Seit seinem 14. Lebensjahr hat der gebürtige Göppinger keinen rechten Unterschenkel mehr - Folge eines Wakeboard-Unfalls auf dem Main. Eine Prothese ermöglicht ihm ein eigenständiges Leben und sportlichen Wettkampf. Bei den Paralympics in London 2012 holte Rehm Gold. In dieser Disziplin hält der Athlet vom TSV Bayer 04 Leverkusen auch den paralympischen Weltrekord (7,95 m). Im Behindertensport gingen Rehm zuletzt die ebenbürtigen Gegner aus. Deshalb will er bei den Nicht-Behinderten angreifen. Wäre da nur nicht die Diskussion über mögliche Wettbewerbsvorteile durch seine Prothese.

Norm mit 7,65 Metern erfüllt

Die Norm für Ulm hatte Rehm im Februar in den Vereinigten Arabischen Emiraten mit einem Sprung über 7,65 Meter erfüllt. Kurz darauf nahm er erstmals an einem Wettbewerb Nichtbehinderter teil. Bei den Nordrhein-Meisterschaften in Leverkusen siegte er mit 7,61 Meter. Doch Rehm, der 19 Schritte bis zum Absprung absolviert, wurde zunächst aus der Wertung gestrichen, ehe das Kampfgericht diese Entscheidung revidierte. Der Deutsche Leichtathletik-Verband (DLV) gab ein wissenschaftliches Gutachten in Auftrag, das noch nicht abgeschlossen ist. In Ulm sollen biomechanische Tests weitere Hinweise geben, ob die zu großen Teilen aus Carbon bestehende Prothese dem Athleten Vorteile bringt.

Bisher sind DLV und Rehm auf einer Wellenlänge. Der Leichtathlet bot an, außer Konkurrenz zu starten, schließlich einigte man sich: Bis zum Abschluss des Gutachtens werden Rehms Ergebnisse "unter Vorbehalt" geführt.
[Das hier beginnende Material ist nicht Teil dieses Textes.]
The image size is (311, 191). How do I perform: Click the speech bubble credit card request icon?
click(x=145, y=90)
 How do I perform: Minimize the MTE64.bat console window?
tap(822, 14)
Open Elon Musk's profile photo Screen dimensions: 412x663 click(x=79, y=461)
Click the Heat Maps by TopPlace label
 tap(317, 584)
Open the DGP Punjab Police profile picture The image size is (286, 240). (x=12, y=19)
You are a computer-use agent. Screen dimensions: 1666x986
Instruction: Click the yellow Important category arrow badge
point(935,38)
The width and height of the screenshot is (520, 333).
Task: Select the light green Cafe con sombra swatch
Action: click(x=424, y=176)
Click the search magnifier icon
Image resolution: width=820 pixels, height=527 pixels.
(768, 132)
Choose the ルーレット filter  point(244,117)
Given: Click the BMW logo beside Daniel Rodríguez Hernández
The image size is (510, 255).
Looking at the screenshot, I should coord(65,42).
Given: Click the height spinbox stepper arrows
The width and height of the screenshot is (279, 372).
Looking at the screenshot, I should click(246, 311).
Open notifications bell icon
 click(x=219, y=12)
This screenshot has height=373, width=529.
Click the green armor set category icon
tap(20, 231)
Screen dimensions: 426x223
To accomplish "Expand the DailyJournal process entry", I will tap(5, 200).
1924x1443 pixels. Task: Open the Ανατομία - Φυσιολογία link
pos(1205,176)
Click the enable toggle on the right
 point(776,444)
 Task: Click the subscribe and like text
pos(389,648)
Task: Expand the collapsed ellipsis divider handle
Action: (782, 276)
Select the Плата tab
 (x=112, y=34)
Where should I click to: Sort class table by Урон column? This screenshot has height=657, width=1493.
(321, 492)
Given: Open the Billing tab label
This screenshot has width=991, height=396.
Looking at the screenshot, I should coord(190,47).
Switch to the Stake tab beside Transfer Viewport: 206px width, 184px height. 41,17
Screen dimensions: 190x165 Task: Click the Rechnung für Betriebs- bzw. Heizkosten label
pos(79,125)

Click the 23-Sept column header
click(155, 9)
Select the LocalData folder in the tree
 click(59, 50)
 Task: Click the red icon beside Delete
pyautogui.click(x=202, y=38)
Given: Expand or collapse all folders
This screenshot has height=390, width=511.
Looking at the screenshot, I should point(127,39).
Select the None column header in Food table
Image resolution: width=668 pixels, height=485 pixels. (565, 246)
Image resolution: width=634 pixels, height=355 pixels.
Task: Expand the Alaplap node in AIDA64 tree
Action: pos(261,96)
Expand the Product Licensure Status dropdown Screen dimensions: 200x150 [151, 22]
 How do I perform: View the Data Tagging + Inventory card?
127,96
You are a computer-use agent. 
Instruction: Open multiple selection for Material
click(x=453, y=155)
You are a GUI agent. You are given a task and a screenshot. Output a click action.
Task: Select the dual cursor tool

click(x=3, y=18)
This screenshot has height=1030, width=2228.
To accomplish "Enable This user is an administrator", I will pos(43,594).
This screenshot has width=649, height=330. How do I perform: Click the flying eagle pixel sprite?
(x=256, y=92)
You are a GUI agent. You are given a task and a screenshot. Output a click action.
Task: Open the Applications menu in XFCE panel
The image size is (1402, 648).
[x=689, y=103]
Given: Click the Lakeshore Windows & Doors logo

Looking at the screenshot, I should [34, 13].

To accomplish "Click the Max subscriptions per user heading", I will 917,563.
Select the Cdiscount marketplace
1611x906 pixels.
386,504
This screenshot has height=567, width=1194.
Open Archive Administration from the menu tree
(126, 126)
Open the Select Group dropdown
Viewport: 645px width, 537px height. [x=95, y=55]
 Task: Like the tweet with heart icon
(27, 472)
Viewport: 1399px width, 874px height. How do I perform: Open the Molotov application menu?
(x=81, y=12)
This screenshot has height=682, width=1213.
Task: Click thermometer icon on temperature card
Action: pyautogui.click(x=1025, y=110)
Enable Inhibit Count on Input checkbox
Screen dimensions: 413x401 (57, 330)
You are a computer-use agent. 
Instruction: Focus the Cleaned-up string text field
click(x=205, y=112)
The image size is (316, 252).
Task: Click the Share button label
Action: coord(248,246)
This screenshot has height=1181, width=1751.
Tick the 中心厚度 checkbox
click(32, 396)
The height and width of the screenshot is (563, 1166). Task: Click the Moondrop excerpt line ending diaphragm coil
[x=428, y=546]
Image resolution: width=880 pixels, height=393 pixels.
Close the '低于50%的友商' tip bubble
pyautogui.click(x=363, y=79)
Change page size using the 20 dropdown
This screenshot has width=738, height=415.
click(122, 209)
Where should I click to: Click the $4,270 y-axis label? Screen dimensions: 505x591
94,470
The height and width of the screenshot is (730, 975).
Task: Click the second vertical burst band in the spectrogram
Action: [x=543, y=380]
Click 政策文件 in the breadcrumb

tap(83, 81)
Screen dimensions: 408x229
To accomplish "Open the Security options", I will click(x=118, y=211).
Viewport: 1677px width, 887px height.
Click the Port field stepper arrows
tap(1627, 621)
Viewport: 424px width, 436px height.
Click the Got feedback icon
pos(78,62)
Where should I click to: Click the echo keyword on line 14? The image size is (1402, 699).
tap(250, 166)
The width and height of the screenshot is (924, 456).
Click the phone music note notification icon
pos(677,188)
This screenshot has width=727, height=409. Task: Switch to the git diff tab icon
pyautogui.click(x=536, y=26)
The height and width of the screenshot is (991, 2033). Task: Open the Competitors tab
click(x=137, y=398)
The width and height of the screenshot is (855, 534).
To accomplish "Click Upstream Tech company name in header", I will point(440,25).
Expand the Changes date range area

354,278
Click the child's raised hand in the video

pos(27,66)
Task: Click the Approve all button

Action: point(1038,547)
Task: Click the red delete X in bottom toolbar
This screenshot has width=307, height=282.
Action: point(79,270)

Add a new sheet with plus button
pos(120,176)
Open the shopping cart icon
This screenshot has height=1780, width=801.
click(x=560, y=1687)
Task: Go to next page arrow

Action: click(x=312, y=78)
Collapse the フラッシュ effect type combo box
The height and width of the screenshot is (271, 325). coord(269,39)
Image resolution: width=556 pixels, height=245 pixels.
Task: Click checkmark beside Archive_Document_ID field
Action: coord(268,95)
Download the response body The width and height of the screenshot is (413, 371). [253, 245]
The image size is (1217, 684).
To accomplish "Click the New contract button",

DLV-Präsident Clemens Prokop lobt den Weitspringer als "stets fairen Sportsmann". In Ulm werden leistungsdiagnostische Tests durchgeführt. "Das hat mit Rehm prinzipiell nichts zu tun. Diese Tests gibt es immer", erklärt Prokop. Per Kamera werden Anlaufgeschwindigkeiten in verschiedenen Abschnitten, Absprungwinkel und Absprungdynamik gemessen.

"Würde definitives Ergebnis anzweifeln"

Die Aufnahmen sollen in erster Linie dazu dienen, allen Athleten die Schwächen ihres Sprungs aufzuzeigen. Diesmal werden sie noch zweckentfremdet. "Dann haben wir Vergleichswerte bei gleichen Bedingungen. Wenn es signifikante Unterschiede zwischen Rehm und den anderen Athleten gibt, müsste man weiterschauen", sagt Prokop.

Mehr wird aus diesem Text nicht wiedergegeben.